In addition to the indelible scenes from Hiroshima and Nagasaki and from other cities that have been terror bombed during wartime, with heavy losses of civilians, two pictures are impossible to get of my mind. One is from what happened in New York on September 11, 2001, and the other is from Oslo on July 22, 2011.
In New York, when two passenger airplanes were deliberately crashed into two crowded skyscrapers by a terrorist act, the result was huge explosions and the total collapse of both buildings with people and everything. There were heavy losses. The explosion and the collapse of the buildings caused so much dust and debris in the streets of Manhattan that people who inhaled the air had serious and long lasting deleterious effects on their airways. Many of the hero firefighters acquired chronic respiratory disease of which they are still suffering.
In Oslo, the capitol of my country, one right-wing terrorist on a summer afternoon first blew up a self-made bomb right outside the government buildings in the center of the city, and then went on by massacring 69 and wounding 58 young people who attended a social-democrat summer camp outside the city. The self-made bomb (made by fertilizers and chemicals) was brought into position in a van and detonated by remote control. The explosion demolished nearby buildings and caused serious damage, mostly to windows, several blocks away. Great parts of the city center looked like a war-zone. The nearby buildings are still inhabitable and still make the impression of a ghost city. Eight people were killed by the explosion, mostly by glass from windows that were blown into their offices, and about 200 were hurt by glass splinters and debris in the air. The explosion and the killings created incidental chaos—a true catastrophe for our small capitol and our society and, of course, a major challenge for our otherwise well-functioning health care system.

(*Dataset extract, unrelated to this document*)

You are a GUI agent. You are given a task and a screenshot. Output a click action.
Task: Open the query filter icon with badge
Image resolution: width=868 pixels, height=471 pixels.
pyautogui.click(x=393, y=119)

Being aware of many other similar catastrophes during the last year, what bothers me about these two, after all, limited events is that both came near to me and were far beyond what we as human beings and as societies can tolerate, or even deal with in an adequate way. Two collapsed towers and the damage made by a self-made bomb caused enough harm and created indelible scars in those who were affected either directly or indirectly. Nobody needs more than that, and we say never again.
Therefore, we must also say never ever to nuclear bombs that, if used by will or by accident, in any city would demolish most buildings and kill and hurt thousands and thousands of civilians. Today’s nuclear weapons are many hundred times more destructive than the bombs that were used against Hiroshima and Nagasaki, and which caused unbelievable damage to the two cities and their inhabitants.
Enough harm! Never again!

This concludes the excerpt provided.